Writing enchantment
ANNOTATIONS
The Island of Ticao closed the gathering of writers. On the last day of the Second Bikol Book Festival, I, with my birth-attachment to the island, was given the honor of ending the feast. People, I said, especially those who are strange to the land, look for the enchantment of this land. The enchantment, however, evades those who are in quest of the extraordinary partitioned from the ordinary, of the magical from the mundane.
That night, the old ladies of Ticao, their lives gilded with memories of isolation giving them their name, the Golden Girls, sang of lost love and precious kinship, the names of birds in the melody now gone from territories extant as metaphors for the vanishing. And then they performed a courtship dance, the movement of birds recovered into a ritual for men and women entering a contract of love. Then the dance was over. This was the sign for the women to do what they had prepared for: to dance with the writers. This was the tradition of the island that women would dance with the stranger visiting the land, till the light from the moon, or, if the moon was not there, the beam from the night sky, exhausted the gallant men (or women) who braved the crossing of Ticao Pass and endure the charm of the island enchanting.

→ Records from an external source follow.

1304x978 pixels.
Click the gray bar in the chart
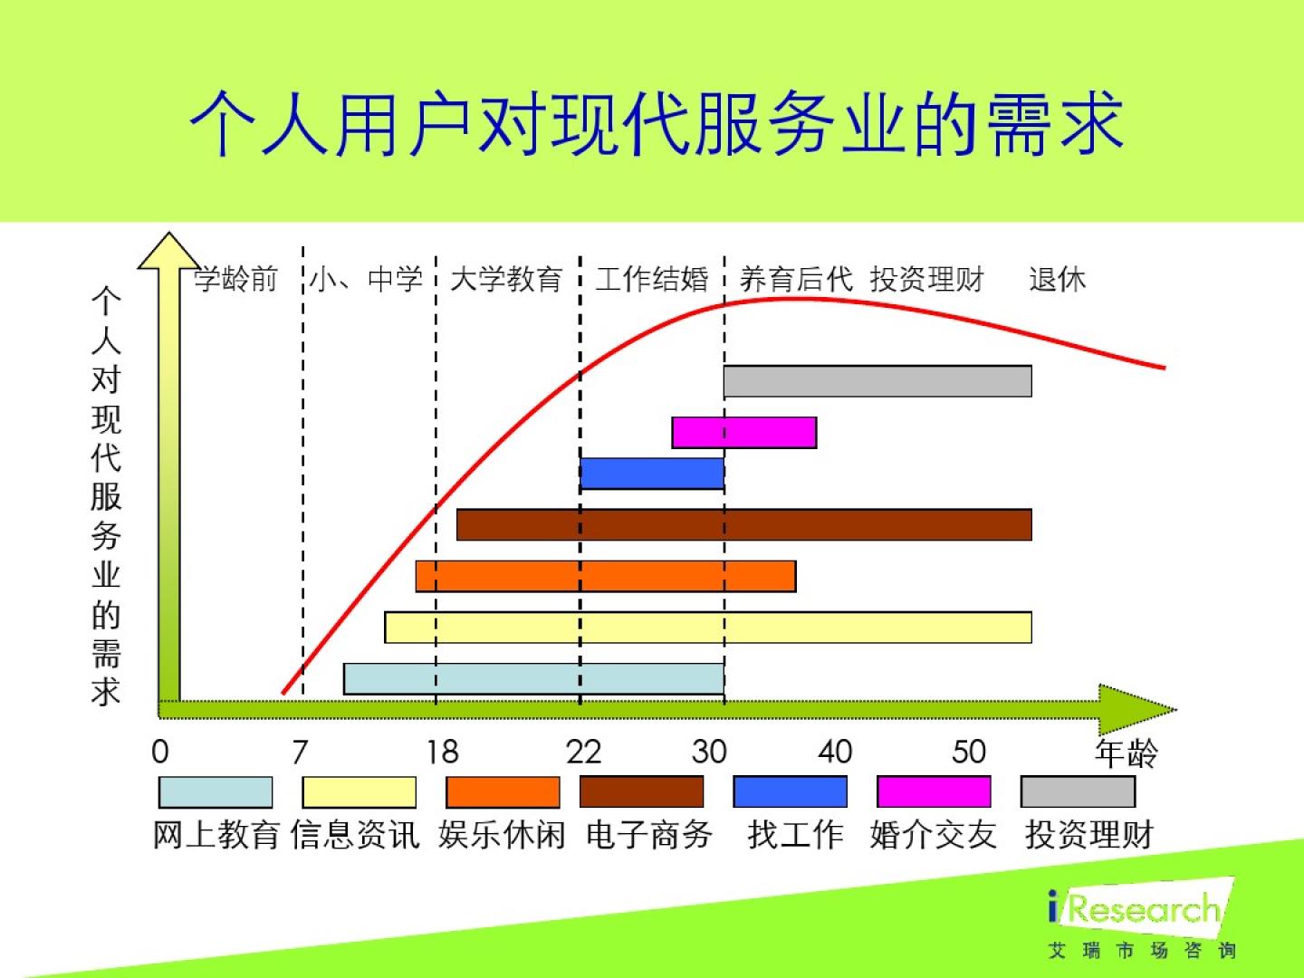[x=877, y=380]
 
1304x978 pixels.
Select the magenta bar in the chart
[x=743, y=432]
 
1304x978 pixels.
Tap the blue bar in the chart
[x=652, y=474]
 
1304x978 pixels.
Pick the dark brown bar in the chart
[x=743, y=524]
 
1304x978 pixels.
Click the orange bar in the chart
[x=606, y=576]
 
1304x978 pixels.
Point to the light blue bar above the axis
[x=533, y=679]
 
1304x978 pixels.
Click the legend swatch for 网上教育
[x=215, y=792]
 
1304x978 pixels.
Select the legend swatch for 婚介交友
[x=934, y=791]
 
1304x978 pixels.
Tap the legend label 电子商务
[x=648, y=835]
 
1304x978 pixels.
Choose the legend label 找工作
[x=795, y=835]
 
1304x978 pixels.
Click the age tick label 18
[x=443, y=752]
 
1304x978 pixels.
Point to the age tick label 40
[x=835, y=752]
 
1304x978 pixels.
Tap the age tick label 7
[x=300, y=752]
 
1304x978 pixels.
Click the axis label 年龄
[x=1127, y=753]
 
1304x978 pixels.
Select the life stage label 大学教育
[x=506, y=279]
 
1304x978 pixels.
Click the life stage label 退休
[x=1058, y=279]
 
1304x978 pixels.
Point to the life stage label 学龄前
[x=235, y=279]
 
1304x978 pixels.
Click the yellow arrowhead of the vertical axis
[x=168, y=251]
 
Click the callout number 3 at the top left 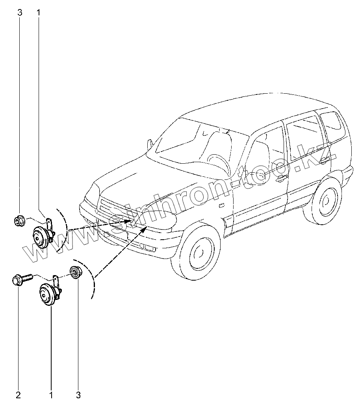(x=20, y=13)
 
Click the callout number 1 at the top (x=39, y=13)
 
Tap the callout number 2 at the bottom (x=19, y=394)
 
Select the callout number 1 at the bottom (x=51, y=394)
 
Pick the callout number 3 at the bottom (x=78, y=394)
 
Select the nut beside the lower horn (x=75, y=272)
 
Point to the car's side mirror (x=150, y=143)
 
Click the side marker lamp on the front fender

But, as I said, I spoke too soon. Enchantment had taken hold of us already. It began with the people of the island. The living room of Dr. Roger Lim and wife, Manay Luting, was a gallery of artifacts: a saint’s head mingled with ancient beads dug from rice fields; secondary burial jars were watched over by the differing religions where saints become patrons and relic devotional guides; and, a replica of the famous Ticao Stone, the original now in the National Museum, teased our minds about authenticity.
In our four days on the island, the town of San Fernando opened
the doors of its homes for us. Coolis Resort of Rene and Nora Alindogan was the main headquarters. An elegant white house of a kin who asked he be named only “Don Paquito” was another of our exquisite yet cozy home, its owner offering the first formal lunch for us. Each day was a banquet: Clarita Sagad Dimen’s sprawling home offered more than 10 culinary forms. On the third day, Leny Lozano Serra with the help of some of the Golden Girls, was the hostess of a dinner so varied her apologies for the simplicity of her offering amused us no end. The writers were treated to “tuba,” with Honeylu Briones Cañares introducing us to a drink gathered early in the morning, the product to be imbibed for lunch and one harvested in the late afternoon, for the juice meant to be drunk in the early evening. The morning or late afternoon tuba was served with bagóngon, a sea snail, sometimes known as telescope shell. The writers were even taught how to suck. Such fastidiousness was rare for us.
Lia Monteverde was the main curator of the feast, making sure the kakanin or native rice cakes were done according to age-old procedures. One day, she served a chicken dish that was described as “kinabas-an” (the word “kabas-an,” indicated “wet-rice cultivation”) and prompted a respect for food prepared according to the wisdom and preference of farmers. When I requested for “utan” (lit. vegetables cooked in coconut milk) “na bayawas” (guava), Lia said the ripe guava used for that dessert was not in season. No pressure, I assured her. But when that day’s lunch came, on the table was that dish—the soft pink flesh of the fruit succulent and tangy, a light sourness escaping every now and then the magisterial hold of the coconut milk.
On the last day, Lia was still the curator as she sent us off to two sites: one was the Catandayagan Falls, the other the so-called Buntod Reef.
The reef took us a full one hour from Talisay, famed for its pebble beach. It was last in our itinerary, coming after the falls. This was anticlimactic. From afar, the reef could be seen by what seemed like a strip of aquamarine water flanked by deep blue-green sea. The lighter colors were for the shallow, navigable part of the sea and the dark belonged to the depth. The lightblue shallow water was a lie. The truth was there in this huge tanker docked far from where the writers were swimming: around us was the sea dangerously plunging into an abyss of some sort.
It was wrong to visit the reef after coming from the Catandayagan Falls. The reef was lovely prose.
Nothing prepared us for the Catandayagan Falls. That day, our boat followed the curves of the island, the shores marked by crags and precipices, with trees darkening their walls. We noticed the motor of the boat slowed down to a murmur, its prow quietly circling a small rock, then a cluster of bigger rock. We became conscious of a pause. We looked around, noticed the calmness of the sea and what seemed an eternity of shadows below its surface. Our boat was gliding not to but into the majesty of rocks. The crew knew when to stop. Our eyes knew where to look. I looked up. A long, full, tensed minutes. From the top of the oldest rocks of the island f lowed the whitest rush of water, plunging into the immortality of this primitive sea.
This was where the island ended; this was its beginning. There are no tales about this silence, this terror. Tandayag, the great Serpent is our only link to its past and its present. Nothing stops anyone from writing about its story and how the Serpent became too small for its cave. In that moment, face to face with the Catandayagan, nothing moved. Not time. Not the place. Not even timelessness.